Whilst some commentators have intimated the buying of shares by two company directors just three days before the release of price sensitive sales results was on the limits of insider trading laws, ASIC has decided to issue David Jones with a ‘no further action’ letter. Despite ASIC’s decision to not take further action, the share trading has still resulted in the resignation of the relevant directors.
On 10 January 2014, less than two weeks after ASIC announced its conclusion of the two month investigation, accused directors, Steve Vamos and Leigh Clapham, and David Jones Chairman, Peter Mason, have announced their decision to resign from David Jones as part of a ‘board renewal process’. This news comes after significant pressure from shareholders to remove the directors, despite the fact ASIC’s investigation yielded no evidence to prove that the trades were made in violation of the insider trading laws.
The investigation was sparked after criticism emerged following the alleged approval of share trading by two non-executive directors, just three days prior to the release of unexpected positive sales results, and one day following David Jones receiving a scrip merger proposal from industry rival Myer. The directors, who bought a total of 32,500 shares were said to have made the trades to illustrate their long-term commitment to the company. This was said to be because CEO, Paul Zahra, had announced his intention to resign earlier that month under suggestion there were disagreements between various board members.

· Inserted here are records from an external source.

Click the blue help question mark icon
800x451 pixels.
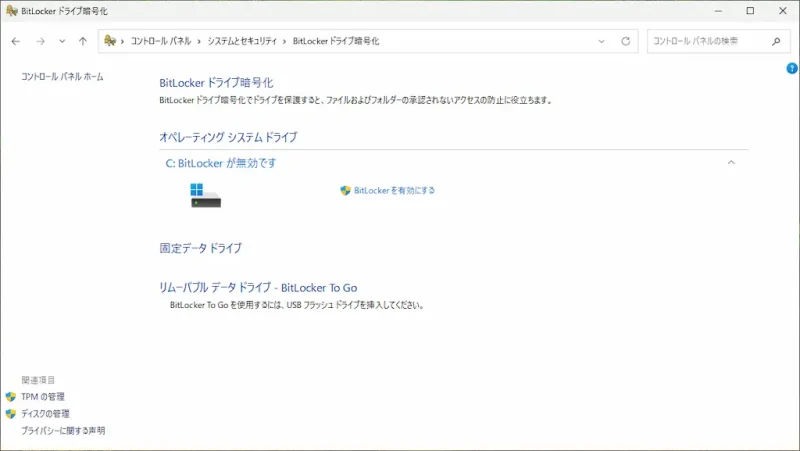point(792,68)
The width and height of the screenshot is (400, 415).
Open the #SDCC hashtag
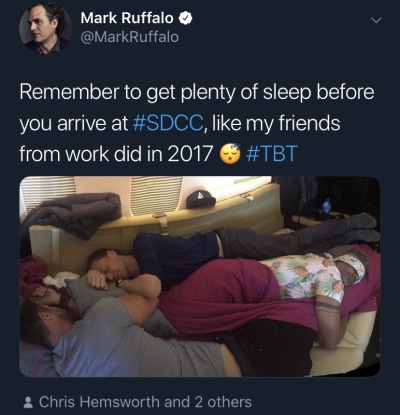167,123
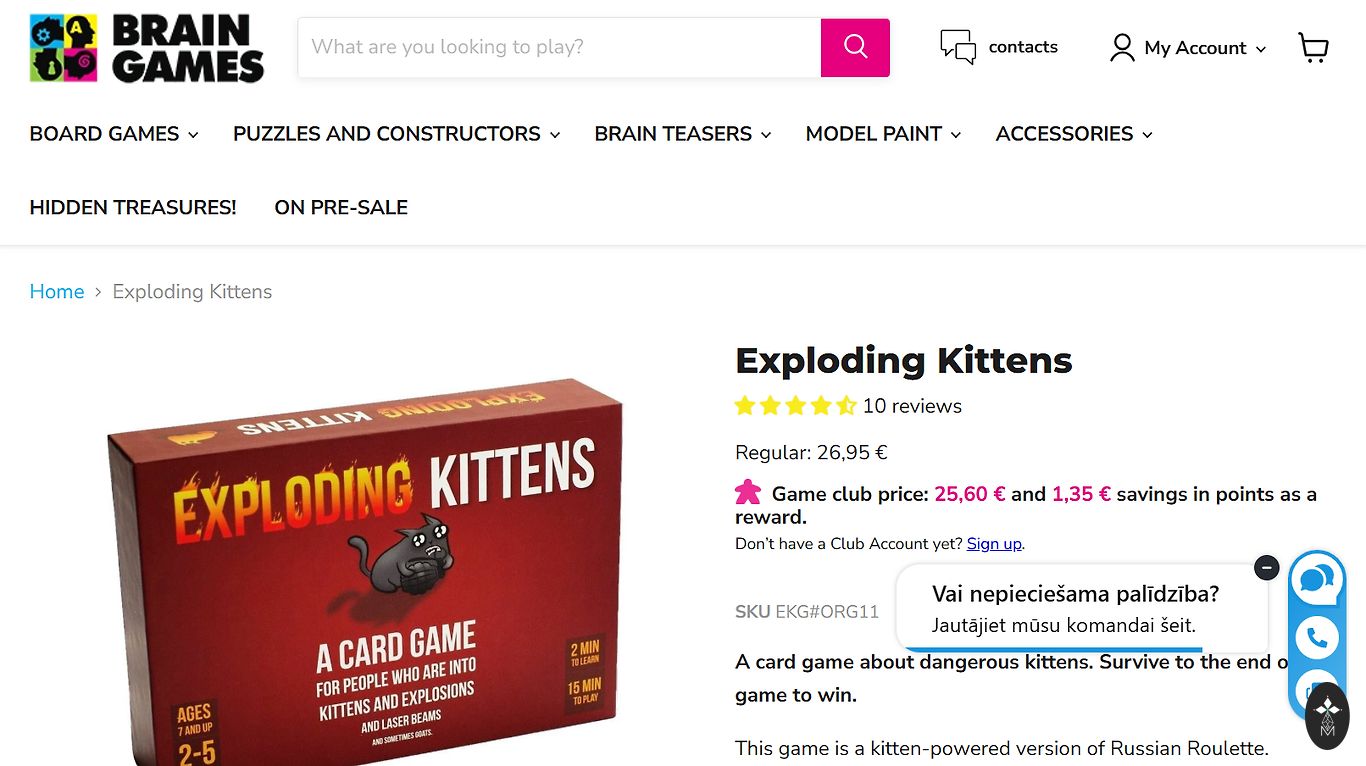The width and height of the screenshot is (1366, 766).
Task: Expand the Board Games menu
Action: click(x=114, y=134)
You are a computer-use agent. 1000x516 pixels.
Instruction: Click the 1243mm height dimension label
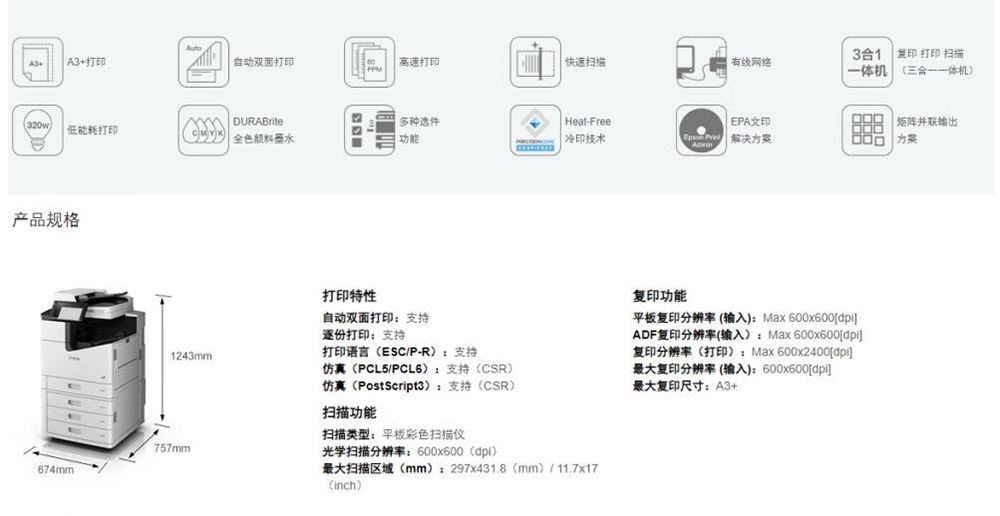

Peter Mason, who allegedly approved the trading, claimed the directors were not privy to any price sensitive information. Yet his defence became unhinged after both announcements caused share prices to spike significantly, despite the merger announcement also stating the proposal was rejected. Mason allegedly still claimed the directors did not previously obtain the quarterly sales data and that the merger was not materially price sensitive. If it was found the directors did not have the quarterly sales information and the merger proposal did not satisfy the definition of materially price sensitive information, the directors would not have violated the insider trading laws (amongst other possible defences).
For ASIC to successfully prosecute an instance of insider trading, investigators must be able to satisfy four key tests, proving: the directors actually possessed the information at the time of trades; the information was inside information that was not generally available; the information was price sensitive; and the suspected directors knew, or ought to have known, the information was material and not publicly available.
While ASIC has not publicly released any information as to why the investigation was dismissed, it is potentially relevant that investigators may not have formed the view that the directors knew the information concerning the quarterly sales and that the merger offer was price sensitive. While the announcement of the merger did result in an increased share price, the definitions given in the Corporations Act states that, ‘for information to be material, a reasonable person would be taken to expect that the information would, or would be likely to, influence persons decisions in deciding whether or not to acquire shares’. As this was a ‘merger of equals’ where David Jones would not have received any premium on their share price, the value of the company and shares arguably would not have increased, making it difficult to prove the information of the merger was, by definition, material.
Regardless of the findings of the ASIC investigation, the resignations of the directors highlights the ever increasing need for appropriate corporate governance and security trading policies. Particular care should be taken whenever a company is ‘in play’ or pending release of formal results, if management information is available.